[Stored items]
--------------------------------------------------
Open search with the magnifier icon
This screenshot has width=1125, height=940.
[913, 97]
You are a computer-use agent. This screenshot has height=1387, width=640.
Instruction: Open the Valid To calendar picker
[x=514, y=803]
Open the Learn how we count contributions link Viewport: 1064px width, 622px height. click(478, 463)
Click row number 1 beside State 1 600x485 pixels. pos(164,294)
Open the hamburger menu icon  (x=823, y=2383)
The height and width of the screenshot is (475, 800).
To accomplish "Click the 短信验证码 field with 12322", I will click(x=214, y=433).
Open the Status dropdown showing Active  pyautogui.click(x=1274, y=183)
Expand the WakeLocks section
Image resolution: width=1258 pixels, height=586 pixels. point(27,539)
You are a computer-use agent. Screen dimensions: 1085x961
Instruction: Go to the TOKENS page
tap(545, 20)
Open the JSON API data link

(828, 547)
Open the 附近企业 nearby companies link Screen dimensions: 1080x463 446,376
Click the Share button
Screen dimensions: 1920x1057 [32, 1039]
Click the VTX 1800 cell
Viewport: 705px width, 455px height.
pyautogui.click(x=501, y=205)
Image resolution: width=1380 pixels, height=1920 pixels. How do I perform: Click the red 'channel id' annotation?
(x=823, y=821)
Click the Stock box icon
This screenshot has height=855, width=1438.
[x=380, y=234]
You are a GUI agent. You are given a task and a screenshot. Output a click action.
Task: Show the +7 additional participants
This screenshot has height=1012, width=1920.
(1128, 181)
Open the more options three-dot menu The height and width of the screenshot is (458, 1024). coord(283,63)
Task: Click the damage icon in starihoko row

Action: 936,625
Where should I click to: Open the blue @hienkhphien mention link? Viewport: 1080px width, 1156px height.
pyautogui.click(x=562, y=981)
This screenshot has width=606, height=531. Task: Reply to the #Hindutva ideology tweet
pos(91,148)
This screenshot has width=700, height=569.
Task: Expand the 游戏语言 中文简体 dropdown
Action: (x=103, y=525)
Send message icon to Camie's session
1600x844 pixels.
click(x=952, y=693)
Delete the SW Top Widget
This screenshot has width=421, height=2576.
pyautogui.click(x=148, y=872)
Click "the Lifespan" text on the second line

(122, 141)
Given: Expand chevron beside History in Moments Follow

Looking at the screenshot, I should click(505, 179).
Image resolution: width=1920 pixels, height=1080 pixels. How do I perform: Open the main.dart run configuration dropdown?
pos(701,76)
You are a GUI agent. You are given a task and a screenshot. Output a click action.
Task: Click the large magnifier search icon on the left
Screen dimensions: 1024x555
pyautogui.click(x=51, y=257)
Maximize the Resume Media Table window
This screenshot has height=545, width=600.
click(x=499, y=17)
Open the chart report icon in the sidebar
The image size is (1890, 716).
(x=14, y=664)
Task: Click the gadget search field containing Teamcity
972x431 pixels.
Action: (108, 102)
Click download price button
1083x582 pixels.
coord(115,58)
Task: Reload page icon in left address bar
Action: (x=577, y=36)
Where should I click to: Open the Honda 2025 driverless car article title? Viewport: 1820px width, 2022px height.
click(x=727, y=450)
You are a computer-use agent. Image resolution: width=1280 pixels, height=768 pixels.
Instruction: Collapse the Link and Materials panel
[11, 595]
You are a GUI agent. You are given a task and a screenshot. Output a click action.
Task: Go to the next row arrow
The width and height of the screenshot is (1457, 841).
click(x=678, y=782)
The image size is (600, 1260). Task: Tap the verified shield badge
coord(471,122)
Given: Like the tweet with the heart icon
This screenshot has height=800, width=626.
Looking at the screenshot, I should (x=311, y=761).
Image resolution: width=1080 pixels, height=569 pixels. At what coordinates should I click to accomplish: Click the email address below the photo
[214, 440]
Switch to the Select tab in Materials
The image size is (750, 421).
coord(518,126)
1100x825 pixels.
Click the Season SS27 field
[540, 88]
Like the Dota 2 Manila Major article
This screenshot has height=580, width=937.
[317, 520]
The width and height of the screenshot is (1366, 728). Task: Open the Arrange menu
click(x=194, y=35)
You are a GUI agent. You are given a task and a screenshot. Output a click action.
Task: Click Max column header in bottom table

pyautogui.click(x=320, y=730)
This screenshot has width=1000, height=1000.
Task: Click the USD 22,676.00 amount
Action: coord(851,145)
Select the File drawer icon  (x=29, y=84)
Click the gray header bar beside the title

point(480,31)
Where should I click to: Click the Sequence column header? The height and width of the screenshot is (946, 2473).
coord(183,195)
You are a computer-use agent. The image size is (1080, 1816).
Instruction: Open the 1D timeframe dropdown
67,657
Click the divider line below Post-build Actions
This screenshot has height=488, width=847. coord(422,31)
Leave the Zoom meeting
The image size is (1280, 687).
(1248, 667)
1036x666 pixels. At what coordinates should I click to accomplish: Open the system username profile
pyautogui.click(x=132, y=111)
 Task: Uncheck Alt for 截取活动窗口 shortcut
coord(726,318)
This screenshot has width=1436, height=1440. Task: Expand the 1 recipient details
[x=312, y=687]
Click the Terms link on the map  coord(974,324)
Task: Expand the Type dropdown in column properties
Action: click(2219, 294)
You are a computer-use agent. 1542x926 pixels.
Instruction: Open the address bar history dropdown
--------------------------------------------------
Problem details → Every line in the records above with the string "Like" in it should be shown.

Task response →
Given: Like the tweet with the heart icon
Like the Dota 2 Manila Major article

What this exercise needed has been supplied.